• ЧТО СДЕЛАТЬ
1. Чьи тексты, согласно выбранному тексту, Владимир Путин слушает в машине по дороге на работу и обратно?
2. Что, согласно цитате в начале выбранного текста, предстояло сделать? Перечислите все названные там действия.

«Предстояло не только определить права, но и устроить самый быт этих классов на одинаковых основаниях и притом обеспечить его целесообразно обдуманным порядком надзора и защиты, без чего эти классы не были бы в состоянии справиться ни с какими правами».
Василий Осипович Ключевский о задачах реформ XVIII века. Тексты этого либерального русского историка слушает в машине по дороге на работу и обратно Владимир Путин
Пресс-конференция Владимира Путина для российских и иностранных журналистов как очередной большой хороший образец политической риторики является очевидным поводом для нашего фирменного жанра – толкования темных мест. Но на этот раз в данном жанре мы не пройдем по причине отсутствия таковых мест.

• ИСХОДНЫЕ ДАННЫЕ
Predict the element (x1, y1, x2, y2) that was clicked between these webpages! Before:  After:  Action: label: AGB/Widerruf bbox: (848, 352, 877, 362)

--

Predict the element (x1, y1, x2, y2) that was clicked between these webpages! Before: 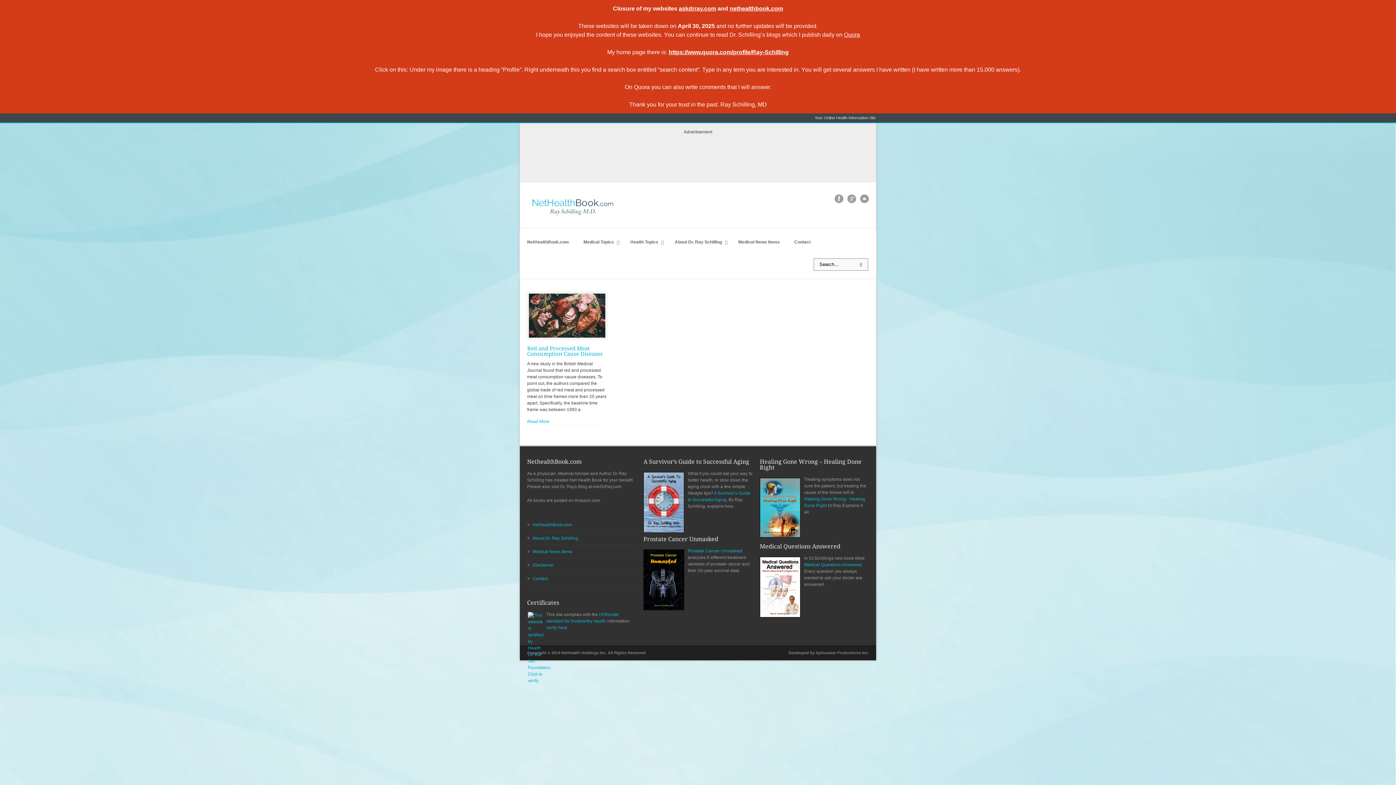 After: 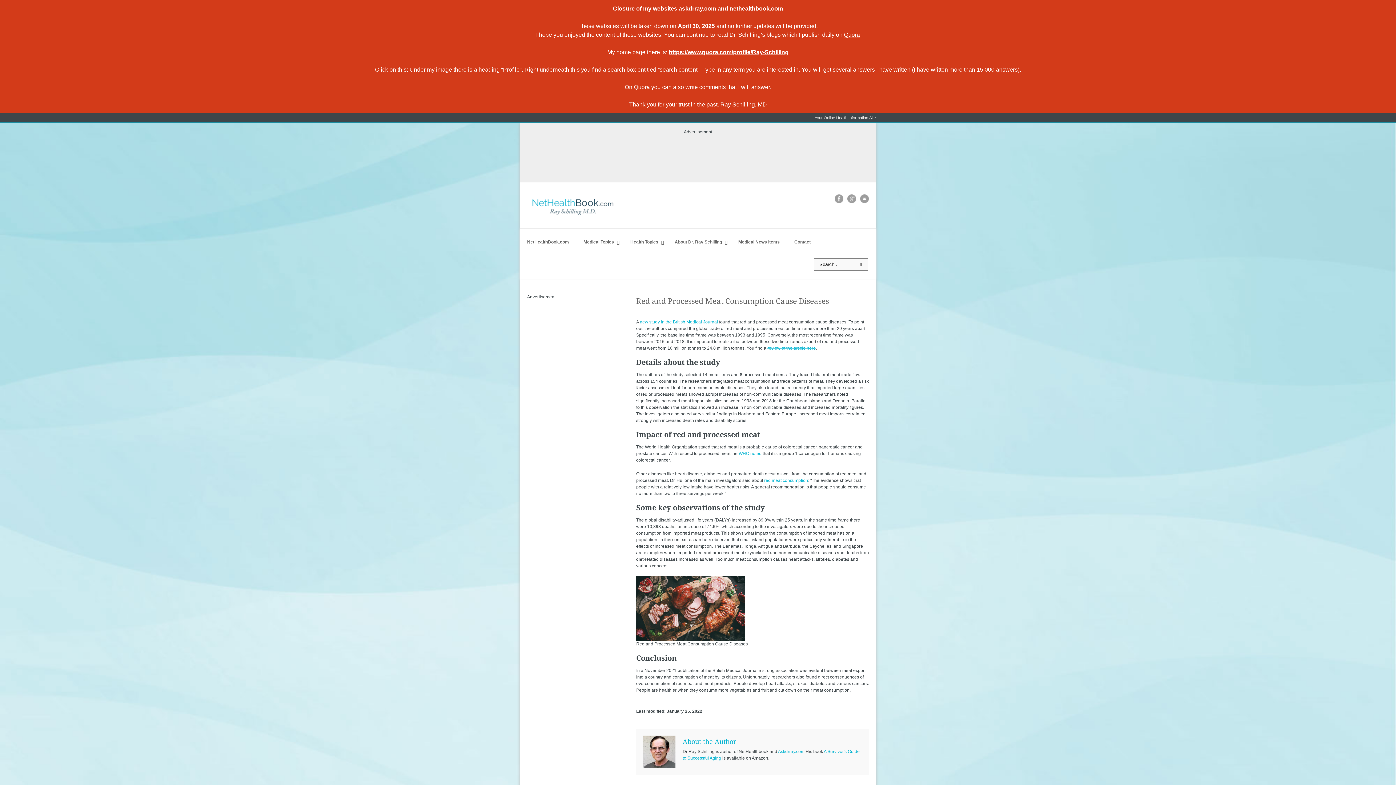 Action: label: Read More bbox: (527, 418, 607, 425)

• ОТВЕТЫ
1. Тексты либерального русского историка Василия Осиповича Ключевского.

2.
1. Определить права.
2. Устроить самый быт этих классов на одинаковых основаниях.
3. Обеспечить быт этих классов целесообразно обдуманным порядком надзора и защиты.